You guys clean off the ladder? I never thought of doing that. Maybe that would discourage the snails and shrimp from climbing in there. Remove the salad buffet and the customers will leave too.


----------



## ninoboy (Jan 26, 2004)

I run both DIY and pressurized (1 tank press. and 2 tanks w/DIY). Personally, I think 30gl is like the cut off and can use either one efficiently. As of Nutrafin system, I think only the ladder is useful. 2L coke bottle gives you much more CO2 and more consistent output than Nutrafin canister. The ladder does do a good job though. I still use them with DIY CO2. 

I agree with Eds that people may be more responsible if they start things from low tech. After I set up the press. for my 55, I hardly check the system no more. But I still check my small tanks DIY every day until now. It's just that many people including me takes thing much too easy as we think that high tech gadget won't fail us. If something goes wrong in my smaller tanks even other than the DIY CO2, I would find out right away as I check them everyday but may take me a few days before I realize something wrong with the bigger tank.


----------



## Fat Guy (Nov 19, 2003)

Sherry,

Your ultimate decision will be based on what your pH and KH is as well as your surface agitation. 

In other words, the above will determine how much co2 you will need to add to your tank. 

If you're going to need multiple DIY systems, keeping up with your co2 can be a pain. That's why pressurized makes it much easier. I run three systems on my 29g. I'm hoping to pick up a pressurized system soon. I don't mind doing the mixtures, however it would be nice to not have to worry about my co2 output as much.


----------



## sherry (Mar 4, 2004)

I don't think I can afford the truly automatic systems.. with the ph controller. 

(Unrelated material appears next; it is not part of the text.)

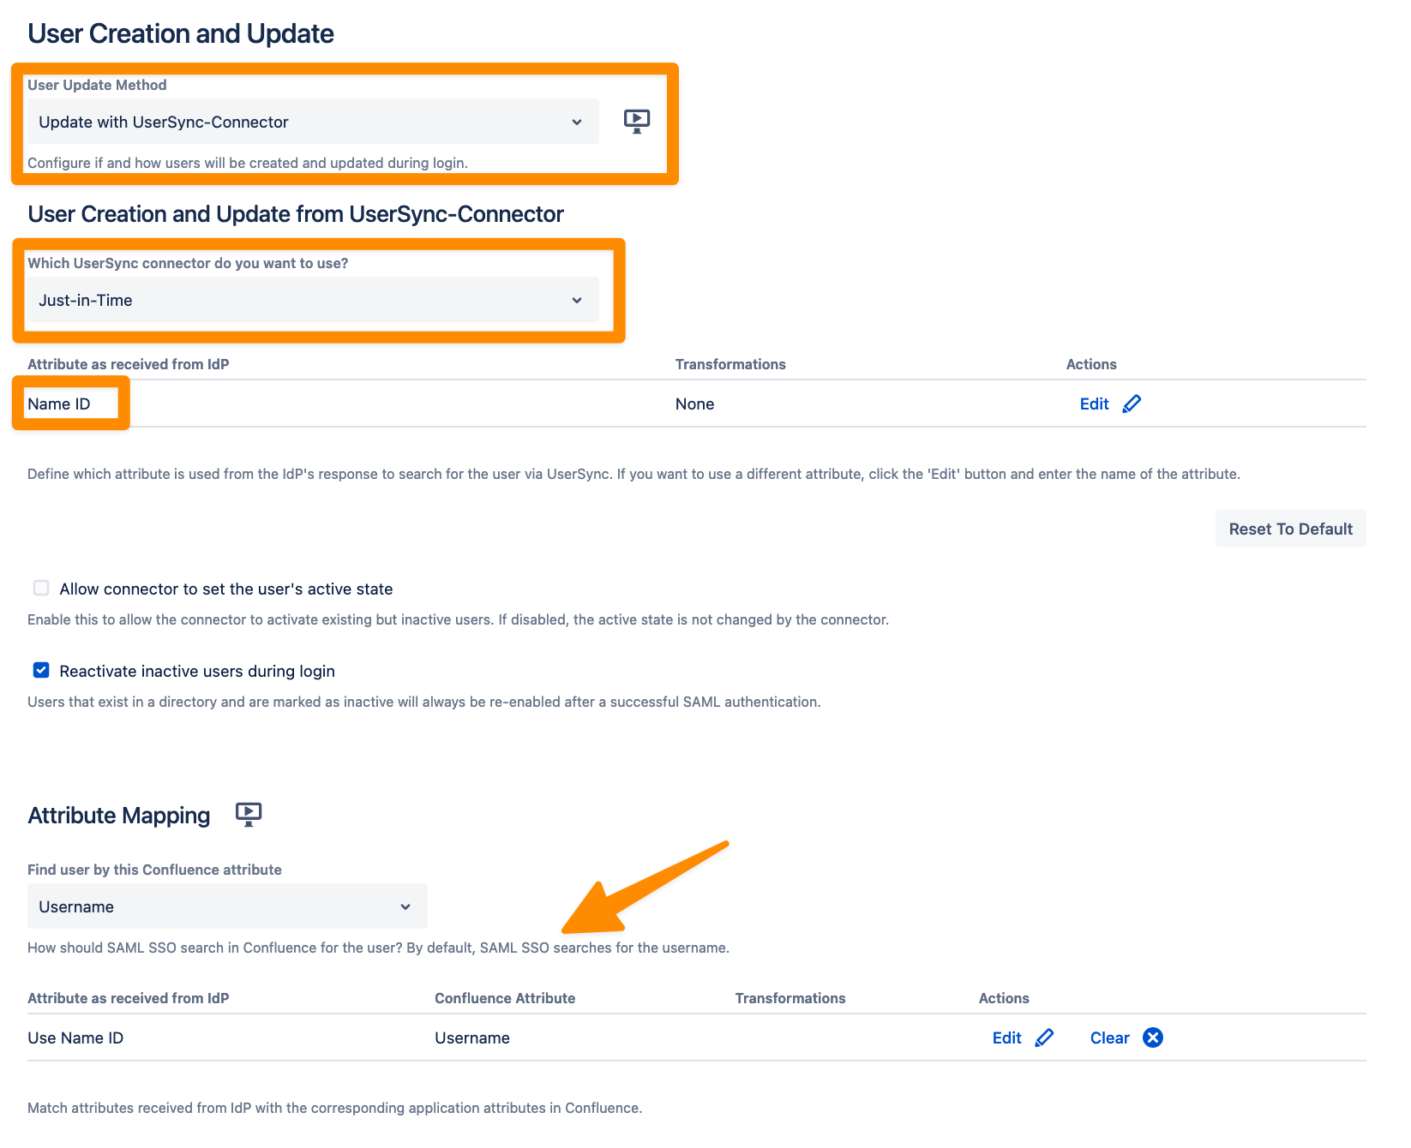Click the Name ID attribute cell
Image resolution: width=1411 pixels, height=1148 pixels.
point(59,404)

so that leaves me with semi automatic if I go pressurized or dyi. and for dyi I'm a little ocncerned about my ability to put it together. I don't own a drill. I know slap me. I can go to my local hardware store adn I'm sure they can drill the cap for me. 

I love the idea of hiding the hardware either way behind books, except with a two year old in the house.. NOTHING stays HIDDEN!!!!

so that leaves me putting stuff on top of the fridge (next to the tank)( behind the microwave.)

Anybody out here make a cottage industry of putting together a small pressurized system that I can at least put on the timer with my lights?

I invested in a 96 watt quad today on a timer.. 

this is so overwhelming and i haven't gotten to planning my plants yet. 

I'm afraid I'm going to quit before I start .. but I know the c02 issue is the last big hurdle.


----------



## eds (Feb 12, 2003)

Good luck.

If you are finding this intimidating, you could still decide to take a step backwards and start off lower tech.

I know you have some $ invested in that lighting. 

But I switched to plants in my 30 gal and had some minimal success with only the standard 20W bulb, a HOB bio-wheel, and no CO2, and no idea how to fert.

Each change I made to that system resulted in improvement. If you are starting off with a decent filter, you could do crypts, anubias, java fern, without CO2. But right now, you are limited by that huge light.
If the idea of going pressurized at this point worries you, you could step back to 40-60W and a DIY, and have some pretty decent results.

Then in a couple of years, when junior learned the meaning of "Do not touch!", you could pull out the big guns and go to town.

Just a thought.


----------



## sherry (Mar 4, 2004)

the light wasn't too expensive.. $129... total... and I assume that you mean I need co2 once i've invested.

I've been mucking around iwth an eclipse 6 and flourish excel up until now... and I really would liek better results

kh is soft. ph is hovering around 6.5... nyc water is straight from upstate rivers so it is very soft.


----------



## scoach1999 (Mar 20, 2004)

Hi Sherry.

Mario's numbers look pretty good in terms of cost if you shop hard or ask around for where to buy. Lately I have been shopping hard to upgrade.

One note: If you are terribly concerned about the pH shift at night, you can find an automated pH contoller (used in conjunction with a CO2 regulator that has an electric shut-off solenoid) to cut off the CO2 feed when the pH goes out of the set range. The pH controller goes for around $100 unless somebody around here can give me a great lead or a great deal : nudge, nudge:.

Hope that helps.

Earnest Steve


----------